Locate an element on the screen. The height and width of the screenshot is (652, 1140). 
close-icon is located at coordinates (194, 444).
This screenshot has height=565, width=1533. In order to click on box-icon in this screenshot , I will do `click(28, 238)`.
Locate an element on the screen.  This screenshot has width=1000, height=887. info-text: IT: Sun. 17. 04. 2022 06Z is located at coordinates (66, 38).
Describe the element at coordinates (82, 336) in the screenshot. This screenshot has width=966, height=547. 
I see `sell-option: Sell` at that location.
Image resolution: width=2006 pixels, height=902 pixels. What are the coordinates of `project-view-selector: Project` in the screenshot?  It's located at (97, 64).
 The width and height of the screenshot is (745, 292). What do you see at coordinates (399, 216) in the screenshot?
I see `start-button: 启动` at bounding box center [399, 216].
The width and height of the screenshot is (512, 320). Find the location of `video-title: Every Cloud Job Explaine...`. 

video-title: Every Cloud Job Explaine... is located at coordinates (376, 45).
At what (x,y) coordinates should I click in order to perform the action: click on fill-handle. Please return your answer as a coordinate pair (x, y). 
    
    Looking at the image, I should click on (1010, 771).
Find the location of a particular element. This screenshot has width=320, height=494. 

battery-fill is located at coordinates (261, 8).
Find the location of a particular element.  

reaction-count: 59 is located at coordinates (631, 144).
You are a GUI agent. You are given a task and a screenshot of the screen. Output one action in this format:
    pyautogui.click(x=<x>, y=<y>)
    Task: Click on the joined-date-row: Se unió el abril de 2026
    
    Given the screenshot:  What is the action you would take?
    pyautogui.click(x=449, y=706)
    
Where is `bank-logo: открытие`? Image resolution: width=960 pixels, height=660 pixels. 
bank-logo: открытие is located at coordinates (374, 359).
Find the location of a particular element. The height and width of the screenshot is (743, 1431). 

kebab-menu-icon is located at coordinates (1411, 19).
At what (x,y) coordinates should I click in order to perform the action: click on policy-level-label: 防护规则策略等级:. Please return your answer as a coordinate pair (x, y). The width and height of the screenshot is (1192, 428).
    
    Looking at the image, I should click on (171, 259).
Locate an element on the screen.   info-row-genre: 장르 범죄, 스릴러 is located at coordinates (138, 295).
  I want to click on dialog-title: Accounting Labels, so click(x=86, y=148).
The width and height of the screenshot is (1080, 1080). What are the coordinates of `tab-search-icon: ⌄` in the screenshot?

#### Aim of the exercise
Collect every line of the rows above that contains the string "info". Case counts.

#### Answer space
Locate an element on the screen.  This screenshot has width=1000, height=887. info-text: IT: Sun. 17. 04. 2022 06Z is located at coordinates (66, 38).
Locate an element on the screen.   info-row-genre: 장르 범죄, 스릴러 is located at coordinates (138, 295).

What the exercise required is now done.